··· Raw data ···
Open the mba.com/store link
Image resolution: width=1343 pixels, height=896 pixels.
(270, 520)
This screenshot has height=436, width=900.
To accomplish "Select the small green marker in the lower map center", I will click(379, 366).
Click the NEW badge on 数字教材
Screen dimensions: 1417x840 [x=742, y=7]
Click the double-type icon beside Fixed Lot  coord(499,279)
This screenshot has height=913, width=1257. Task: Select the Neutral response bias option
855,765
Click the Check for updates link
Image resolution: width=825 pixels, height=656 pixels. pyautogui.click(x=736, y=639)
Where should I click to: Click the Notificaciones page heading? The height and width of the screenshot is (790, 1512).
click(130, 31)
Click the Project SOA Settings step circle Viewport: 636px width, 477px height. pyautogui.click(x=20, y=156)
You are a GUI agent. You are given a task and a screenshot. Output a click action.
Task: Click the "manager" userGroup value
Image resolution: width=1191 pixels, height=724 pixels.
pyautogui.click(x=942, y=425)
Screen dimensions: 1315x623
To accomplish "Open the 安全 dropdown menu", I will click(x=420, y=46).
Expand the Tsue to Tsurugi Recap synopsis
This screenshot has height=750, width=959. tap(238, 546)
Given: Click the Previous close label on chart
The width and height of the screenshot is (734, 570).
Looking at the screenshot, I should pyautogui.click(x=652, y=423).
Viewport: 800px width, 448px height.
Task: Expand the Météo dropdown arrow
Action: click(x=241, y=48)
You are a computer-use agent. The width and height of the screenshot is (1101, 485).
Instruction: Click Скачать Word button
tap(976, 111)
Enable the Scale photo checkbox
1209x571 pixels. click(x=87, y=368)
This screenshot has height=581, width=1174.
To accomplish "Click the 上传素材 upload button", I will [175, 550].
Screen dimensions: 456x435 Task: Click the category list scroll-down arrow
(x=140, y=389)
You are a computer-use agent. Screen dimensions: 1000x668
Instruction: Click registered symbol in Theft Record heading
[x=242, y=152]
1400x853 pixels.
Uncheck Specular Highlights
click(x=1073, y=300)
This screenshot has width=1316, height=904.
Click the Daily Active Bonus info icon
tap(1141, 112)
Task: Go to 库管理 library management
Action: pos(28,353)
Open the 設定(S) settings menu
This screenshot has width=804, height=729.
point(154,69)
···
What you will do:
Transcribe the whole listing above exactly, leaving nothing out.

Result:
Open the mba.com/store link
Image resolution: width=1343 pixels, height=896 pixels.
(270, 520)
This screenshot has height=436, width=900.
To accomplish "Select the small green marker in the lower map center", I will click(379, 366).
Click the NEW badge on 数字教材
Screen dimensions: 1417x840 [x=742, y=7]
Click the double-type icon beside Fixed Lot  coord(499,279)
This screenshot has height=913, width=1257. Task: Select the Neutral response bias option
855,765
Click the Check for updates link
Image resolution: width=825 pixels, height=656 pixels. pyautogui.click(x=736, y=639)
Where should I click to: Click the Notificaciones page heading? The height and width of the screenshot is (790, 1512).
click(130, 31)
Click the Project SOA Settings step circle Viewport: 636px width, 477px height. pyautogui.click(x=20, y=156)
You are a GUI agent. You are given a task and a screenshot. Output a click action.
Task: Click the "manager" userGroup value
Image resolution: width=1191 pixels, height=724 pixels.
pyautogui.click(x=942, y=425)
Screen dimensions: 1315x623
To accomplish "Open the 安全 dropdown menu", I will click(x=420, y=46).
Expand the Tsue to Tsurugi Recap synopsis
This screenshot has height=750, width=959. tap(238, 546)
Given: Click the Previous close label on chart
The width and height of the screenshot is (734, 570).
Looking at the screenshot, I should pyautogui.click(x=652, y=423).
Viewport: 800px width, 448px height.
Task: Expand the Météo dropdown arrow
Action: click(x=241, y=48)
You are a computer-use agent. The width and height of the screenshot is (1101, 485).
Instruction: Click Скачать Word button
tap(976, 111)
Enable the Scale photo checkbox
1209x571 pixels. click(x=87, y=368)
This screenshot has height=581, width=1174.
To accomplish "Click the 上传素材 upload button", I will [175, 550].
Screen dimensions: 456x435 Task: Click the category list scroll-down arrow
(x=140, y=389)
You are a computer-use agent. Screen dimensions: 1000x668
Instruction: Click registered symbol in Theft Record heading
[x=242, y=152]
1400x853 pixels.
Uncheck Specular Highlights
click(x=1073, y=300)
This screenshot has width=1316, height=904.
Click the Daily Active Bonus info icon
tap(1141, 112)
Task: Go to 库管理 library management
Action: pos(28,353)
Open the 設定(S) settings menu
This screenshot has width=804, height=729.
point(154,69)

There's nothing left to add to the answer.